**PROBLEM**
Whenever "vertical" appears in a line, please copy that line from the data.

Start of INFORMATION GIVEN

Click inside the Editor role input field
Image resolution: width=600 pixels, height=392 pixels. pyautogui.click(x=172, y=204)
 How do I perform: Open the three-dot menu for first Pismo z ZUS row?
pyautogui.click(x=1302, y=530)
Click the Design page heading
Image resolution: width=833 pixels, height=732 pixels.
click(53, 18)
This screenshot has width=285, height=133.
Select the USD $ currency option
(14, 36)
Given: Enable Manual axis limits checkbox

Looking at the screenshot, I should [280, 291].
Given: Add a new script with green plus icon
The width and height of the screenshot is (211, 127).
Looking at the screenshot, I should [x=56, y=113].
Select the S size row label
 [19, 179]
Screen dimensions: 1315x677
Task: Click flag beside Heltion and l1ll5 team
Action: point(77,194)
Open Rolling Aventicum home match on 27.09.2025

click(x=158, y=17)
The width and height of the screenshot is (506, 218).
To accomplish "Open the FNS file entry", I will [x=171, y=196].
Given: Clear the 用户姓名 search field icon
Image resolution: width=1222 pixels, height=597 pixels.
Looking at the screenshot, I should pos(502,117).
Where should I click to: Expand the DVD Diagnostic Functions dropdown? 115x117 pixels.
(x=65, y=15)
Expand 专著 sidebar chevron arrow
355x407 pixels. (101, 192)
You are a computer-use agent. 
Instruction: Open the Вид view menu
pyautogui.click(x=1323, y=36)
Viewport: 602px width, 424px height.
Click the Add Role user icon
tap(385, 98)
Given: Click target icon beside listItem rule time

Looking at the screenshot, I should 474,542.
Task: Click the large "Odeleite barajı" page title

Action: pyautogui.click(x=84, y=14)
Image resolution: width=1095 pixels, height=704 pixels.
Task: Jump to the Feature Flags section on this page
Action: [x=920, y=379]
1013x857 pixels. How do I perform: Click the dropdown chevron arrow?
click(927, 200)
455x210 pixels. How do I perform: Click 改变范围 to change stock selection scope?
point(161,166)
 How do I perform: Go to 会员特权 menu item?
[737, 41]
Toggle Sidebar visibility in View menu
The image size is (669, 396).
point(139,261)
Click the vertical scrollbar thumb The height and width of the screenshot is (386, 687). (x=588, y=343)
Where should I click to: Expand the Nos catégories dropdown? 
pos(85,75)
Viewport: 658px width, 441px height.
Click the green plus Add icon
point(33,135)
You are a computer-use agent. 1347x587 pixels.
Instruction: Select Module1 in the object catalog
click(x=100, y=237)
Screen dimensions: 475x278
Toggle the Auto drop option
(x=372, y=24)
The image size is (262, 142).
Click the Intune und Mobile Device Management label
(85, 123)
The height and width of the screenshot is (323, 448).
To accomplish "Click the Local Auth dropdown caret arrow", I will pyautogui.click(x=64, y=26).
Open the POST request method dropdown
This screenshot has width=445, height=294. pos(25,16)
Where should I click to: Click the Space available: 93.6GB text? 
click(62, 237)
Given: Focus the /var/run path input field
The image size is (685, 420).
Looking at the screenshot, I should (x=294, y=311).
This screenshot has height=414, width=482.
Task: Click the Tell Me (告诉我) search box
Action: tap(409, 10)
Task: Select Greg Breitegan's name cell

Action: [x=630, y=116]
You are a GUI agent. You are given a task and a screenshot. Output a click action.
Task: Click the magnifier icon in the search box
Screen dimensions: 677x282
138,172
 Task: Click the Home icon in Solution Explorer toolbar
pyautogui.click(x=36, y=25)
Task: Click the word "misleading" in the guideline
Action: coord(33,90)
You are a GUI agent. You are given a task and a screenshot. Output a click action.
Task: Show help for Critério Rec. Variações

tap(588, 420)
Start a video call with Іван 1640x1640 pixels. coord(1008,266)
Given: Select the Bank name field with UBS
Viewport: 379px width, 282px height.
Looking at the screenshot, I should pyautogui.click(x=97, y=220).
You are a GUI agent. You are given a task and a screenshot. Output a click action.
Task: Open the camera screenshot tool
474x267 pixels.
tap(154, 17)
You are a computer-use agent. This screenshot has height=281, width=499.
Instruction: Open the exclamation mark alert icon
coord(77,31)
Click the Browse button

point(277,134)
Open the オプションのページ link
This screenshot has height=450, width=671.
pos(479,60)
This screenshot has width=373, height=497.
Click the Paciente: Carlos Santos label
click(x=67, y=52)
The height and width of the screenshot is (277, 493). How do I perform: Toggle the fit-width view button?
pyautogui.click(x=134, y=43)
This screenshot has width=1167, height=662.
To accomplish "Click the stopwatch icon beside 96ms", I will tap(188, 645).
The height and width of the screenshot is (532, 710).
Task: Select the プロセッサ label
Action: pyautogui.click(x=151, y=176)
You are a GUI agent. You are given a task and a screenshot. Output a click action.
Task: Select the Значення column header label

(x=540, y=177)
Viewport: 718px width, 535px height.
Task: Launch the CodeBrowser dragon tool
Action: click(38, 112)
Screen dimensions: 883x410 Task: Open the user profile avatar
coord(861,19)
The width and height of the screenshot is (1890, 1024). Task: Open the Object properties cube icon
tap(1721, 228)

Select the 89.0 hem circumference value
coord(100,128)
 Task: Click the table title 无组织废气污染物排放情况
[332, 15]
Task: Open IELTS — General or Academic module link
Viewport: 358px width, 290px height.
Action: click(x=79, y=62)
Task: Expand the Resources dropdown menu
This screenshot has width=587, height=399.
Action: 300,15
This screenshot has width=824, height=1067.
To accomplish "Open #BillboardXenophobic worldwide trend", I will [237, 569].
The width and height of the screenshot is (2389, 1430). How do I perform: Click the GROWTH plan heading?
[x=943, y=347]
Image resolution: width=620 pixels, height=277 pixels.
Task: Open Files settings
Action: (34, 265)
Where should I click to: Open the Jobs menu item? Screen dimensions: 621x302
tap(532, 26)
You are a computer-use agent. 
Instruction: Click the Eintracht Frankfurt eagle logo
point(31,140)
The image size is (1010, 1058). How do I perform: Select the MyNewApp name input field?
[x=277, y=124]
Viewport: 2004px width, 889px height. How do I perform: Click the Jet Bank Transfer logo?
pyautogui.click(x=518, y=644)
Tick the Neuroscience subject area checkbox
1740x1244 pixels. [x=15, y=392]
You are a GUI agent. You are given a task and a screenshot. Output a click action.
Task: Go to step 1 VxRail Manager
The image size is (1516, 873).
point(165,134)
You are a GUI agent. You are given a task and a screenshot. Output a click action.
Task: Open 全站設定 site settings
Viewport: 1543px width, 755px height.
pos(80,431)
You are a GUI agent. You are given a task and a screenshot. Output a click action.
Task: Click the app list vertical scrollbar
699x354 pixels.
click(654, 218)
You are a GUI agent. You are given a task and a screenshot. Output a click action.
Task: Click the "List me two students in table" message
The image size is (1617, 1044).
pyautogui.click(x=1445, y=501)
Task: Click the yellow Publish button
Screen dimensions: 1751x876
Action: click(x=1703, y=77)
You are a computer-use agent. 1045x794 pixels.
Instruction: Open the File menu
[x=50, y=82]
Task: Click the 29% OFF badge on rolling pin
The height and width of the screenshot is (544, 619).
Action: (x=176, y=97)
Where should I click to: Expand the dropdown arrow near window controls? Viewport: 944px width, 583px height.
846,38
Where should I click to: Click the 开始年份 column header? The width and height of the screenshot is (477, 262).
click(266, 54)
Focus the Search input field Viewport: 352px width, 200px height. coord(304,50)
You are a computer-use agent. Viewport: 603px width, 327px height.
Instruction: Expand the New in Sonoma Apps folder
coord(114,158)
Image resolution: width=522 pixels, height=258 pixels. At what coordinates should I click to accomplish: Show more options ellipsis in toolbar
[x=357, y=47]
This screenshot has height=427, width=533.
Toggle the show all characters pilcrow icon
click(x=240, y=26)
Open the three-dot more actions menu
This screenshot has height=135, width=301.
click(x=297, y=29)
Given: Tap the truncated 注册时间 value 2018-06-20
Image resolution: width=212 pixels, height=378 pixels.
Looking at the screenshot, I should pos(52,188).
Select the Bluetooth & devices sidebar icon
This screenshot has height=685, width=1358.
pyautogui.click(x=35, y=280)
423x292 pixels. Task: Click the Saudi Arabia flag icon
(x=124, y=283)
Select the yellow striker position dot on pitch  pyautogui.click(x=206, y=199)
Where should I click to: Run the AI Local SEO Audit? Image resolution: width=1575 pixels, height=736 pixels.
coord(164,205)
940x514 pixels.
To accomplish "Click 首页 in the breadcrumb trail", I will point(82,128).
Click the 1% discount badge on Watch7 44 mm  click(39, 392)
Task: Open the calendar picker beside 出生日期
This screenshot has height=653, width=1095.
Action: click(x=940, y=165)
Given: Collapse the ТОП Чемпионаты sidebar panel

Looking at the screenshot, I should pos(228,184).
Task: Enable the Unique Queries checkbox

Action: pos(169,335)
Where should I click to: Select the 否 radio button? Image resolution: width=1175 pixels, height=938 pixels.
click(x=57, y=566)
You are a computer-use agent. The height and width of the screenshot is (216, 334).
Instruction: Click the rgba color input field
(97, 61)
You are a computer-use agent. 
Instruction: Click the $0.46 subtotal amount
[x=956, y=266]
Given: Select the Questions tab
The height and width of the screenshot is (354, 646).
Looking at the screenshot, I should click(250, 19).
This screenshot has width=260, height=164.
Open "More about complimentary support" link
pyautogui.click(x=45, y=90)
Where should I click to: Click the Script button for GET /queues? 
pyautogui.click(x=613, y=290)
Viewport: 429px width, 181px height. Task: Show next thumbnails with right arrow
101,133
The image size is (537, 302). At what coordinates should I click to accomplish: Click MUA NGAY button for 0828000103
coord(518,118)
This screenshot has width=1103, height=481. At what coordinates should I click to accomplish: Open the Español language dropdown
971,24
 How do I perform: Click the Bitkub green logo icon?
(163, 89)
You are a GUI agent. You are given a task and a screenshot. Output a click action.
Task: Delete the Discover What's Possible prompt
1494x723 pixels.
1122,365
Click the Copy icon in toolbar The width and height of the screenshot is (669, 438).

End of INFORMATION GIVEN

**RESULT OF THE TASK**
Click the vertical scrollbar thumb The height and width of the screenshot is (386, 687). (x=588, y=343)
Task: Click the app list vertical scrollbar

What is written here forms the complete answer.